Mesmo antes dos Estados Unidos, aliados europeus já expressaram cerco incômodo com a incessante cobrança por mais armas. Em julho, durante a Cúpula da Otan em Vilna, Lituânia, o então ministro da Defesa do Reino Unido cobrou “gratidão” da Ucrânia, ao rebater as críticas de Zelenski à aliança militar: “não somos a Amazon das armas”, disse o britânico.
Embora os Estados Unidos e Europa mantenham a defesa a Kiev, a guerra prolongada causa certa fadiga, que diminui a capacidade de apoio do lado ocidental, como esperava Vladimir Putin.
“Putin apostou que os ucranianos não iriam resistir e errou. Apostou que os europeus não estavam dispostos a enfrentar a guerra, que eles eram fracos e que seriam divididos pelo conflito. Errou de novo. A Europa está mais unida que antes, por exemplo, Finlândia e Suécia entraram na Otan”, lembra Rudzit em referência ao fim da neutralidade histórica dos nórdicos. “Se nessas apostas ele errou, agora, parece que está acertando (que os aliados se cansariam da guerra)”.
Como a eleição nos EUA impacta na guerra?
Os Estados Unidos sabem disso.

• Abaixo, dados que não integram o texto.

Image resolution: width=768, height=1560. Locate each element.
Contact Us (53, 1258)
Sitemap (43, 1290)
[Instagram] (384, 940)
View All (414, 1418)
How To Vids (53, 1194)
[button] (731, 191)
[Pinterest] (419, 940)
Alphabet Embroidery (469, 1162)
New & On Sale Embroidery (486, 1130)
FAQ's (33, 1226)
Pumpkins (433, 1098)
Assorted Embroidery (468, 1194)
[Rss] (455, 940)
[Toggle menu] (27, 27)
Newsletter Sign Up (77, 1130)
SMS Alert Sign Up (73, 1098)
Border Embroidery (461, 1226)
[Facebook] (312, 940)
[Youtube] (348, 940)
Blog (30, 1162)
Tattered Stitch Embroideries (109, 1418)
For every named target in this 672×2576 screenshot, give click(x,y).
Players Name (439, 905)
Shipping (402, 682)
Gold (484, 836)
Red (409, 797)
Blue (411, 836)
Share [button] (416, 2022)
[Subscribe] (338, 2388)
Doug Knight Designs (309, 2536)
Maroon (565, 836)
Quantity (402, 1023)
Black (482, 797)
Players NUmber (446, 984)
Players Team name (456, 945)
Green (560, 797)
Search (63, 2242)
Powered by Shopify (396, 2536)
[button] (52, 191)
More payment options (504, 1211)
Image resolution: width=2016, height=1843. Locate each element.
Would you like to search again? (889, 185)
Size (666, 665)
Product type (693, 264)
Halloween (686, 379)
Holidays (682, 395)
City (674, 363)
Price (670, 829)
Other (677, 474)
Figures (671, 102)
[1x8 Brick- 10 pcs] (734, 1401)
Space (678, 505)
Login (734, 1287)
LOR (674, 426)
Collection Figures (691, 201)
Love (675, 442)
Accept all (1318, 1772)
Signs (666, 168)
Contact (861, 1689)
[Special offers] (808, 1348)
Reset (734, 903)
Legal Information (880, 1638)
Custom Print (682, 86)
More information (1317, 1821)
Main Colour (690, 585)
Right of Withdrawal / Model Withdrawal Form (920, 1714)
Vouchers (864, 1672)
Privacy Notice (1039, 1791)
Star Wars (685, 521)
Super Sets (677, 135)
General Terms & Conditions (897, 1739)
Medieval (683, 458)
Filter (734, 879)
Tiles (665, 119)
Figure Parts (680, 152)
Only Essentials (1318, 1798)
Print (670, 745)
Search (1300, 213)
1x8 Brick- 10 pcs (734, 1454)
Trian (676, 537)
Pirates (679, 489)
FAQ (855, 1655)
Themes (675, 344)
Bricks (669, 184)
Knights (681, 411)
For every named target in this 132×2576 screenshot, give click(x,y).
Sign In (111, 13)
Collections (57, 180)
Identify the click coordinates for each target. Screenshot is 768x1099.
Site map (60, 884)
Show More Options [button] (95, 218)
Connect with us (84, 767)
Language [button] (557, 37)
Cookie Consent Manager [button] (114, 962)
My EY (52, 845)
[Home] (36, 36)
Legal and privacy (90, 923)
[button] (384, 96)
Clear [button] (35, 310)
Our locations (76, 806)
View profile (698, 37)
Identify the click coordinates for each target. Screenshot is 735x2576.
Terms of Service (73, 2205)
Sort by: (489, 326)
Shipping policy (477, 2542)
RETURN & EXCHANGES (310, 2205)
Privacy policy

Em outubro, a inteligência americana alertou que Moscou usaria campanhas de desinformação e espionagem para erodir o apoio do Ocidente à Ucrânia. E o discurso de Biden reflete essa preocupação: “Nós não podemos deixar Putin vencer”, alertou ao cobrar a liberação da ajuda no Congresso.
Ele mesmo, no entanto, deve estar mais focado na eleição americana em 2024, com a perspectiva de disputa acirrada contra Trump e o apoio à Ucrânia já não é tão popular. Quase metade (48%) dos americanos afirmaram que os EUA gastam muito com Kiev. Em comparação, 27% acreditam que a quantia é certa e só 11% veem a ajuda como insuficiente, mostrou uma pesquisa do Finantial Times este mês. A percepção de gasto elevado ocorre principalmente entre os republicanos (65%), mas não só: 52% dos independentes e 32% dos democratas compartilham da mesma visão.
Uma eventual vitória de Donald Trump tende a complicar ainda mais a vida dos ucranianos. Ele já indicou que, se eleito, deve reduzir drasticamente o financiamento da guerra e recusou o convite de Zelenski para ver “por si mesmo” os efeitos da invasão russa.
Qual a situação de Vladimir Putin?
Enquanto isso, Vladimir Putin confirmou que vai disputar mais um mandato de seis anos em 2024 e ninguém duvida que ele será eleito no país onde as disputas têm sido marcadas pela ausência dos opositores. O mais proeminente deles, Alexei Navalni, cumpre penas que somam 30 anos em julgamentos que ele e os seus apoiadores denunciam como perseguição política.
Mesmo com os custos da guerra e a elevada estimativa de baixas do lado russo (perda de 90% dos soldados, segundo a inteligência americana), Gunther Rudzit destaca que Putin fez prevalecer a narrativa de que a guerra seria uma questão existencial para a Rússia. “Quem não concordava com isso está preso ou fugiu da Rússia”, destaca. “Não há dúvida de que ele será eleito. A questão é qual a porcentagem ele vai querer mostrar para que a eleição pareça livre”, conclui.
Há perspectiva de paz? Quem poderia construir uma negociação?
Para o analista, a redução do apoio pode forçar a Ucrânia ao que seria o pior dos cenários para Kiev: voltar a negociar com a Rússia sem ter melhorado a sua posição com a retomada de territórios ocupados. “Infelizmente, o cenário de a Ucrânia ter que negociar com a Rússia sem ter uma posição de vantagem, parece que está se consolidando”, afirma.
Ele argumenta que o país deve perder a capacidade de lançar novas ofensivas se a ajuda americana secar de fato e lembra que a fadiga da guerra não atinge só os aliados, mas também dá sinais na própria Ucrânia.
Nesse cenário hipotético, a China poderia surgir como mediador. Pequim é um parceiro confiável para Moscou (e necessário para contornar as sanções do Ocidente), ao mesmo tempo, tem aberto canais de diálogo com os Estados Unidos.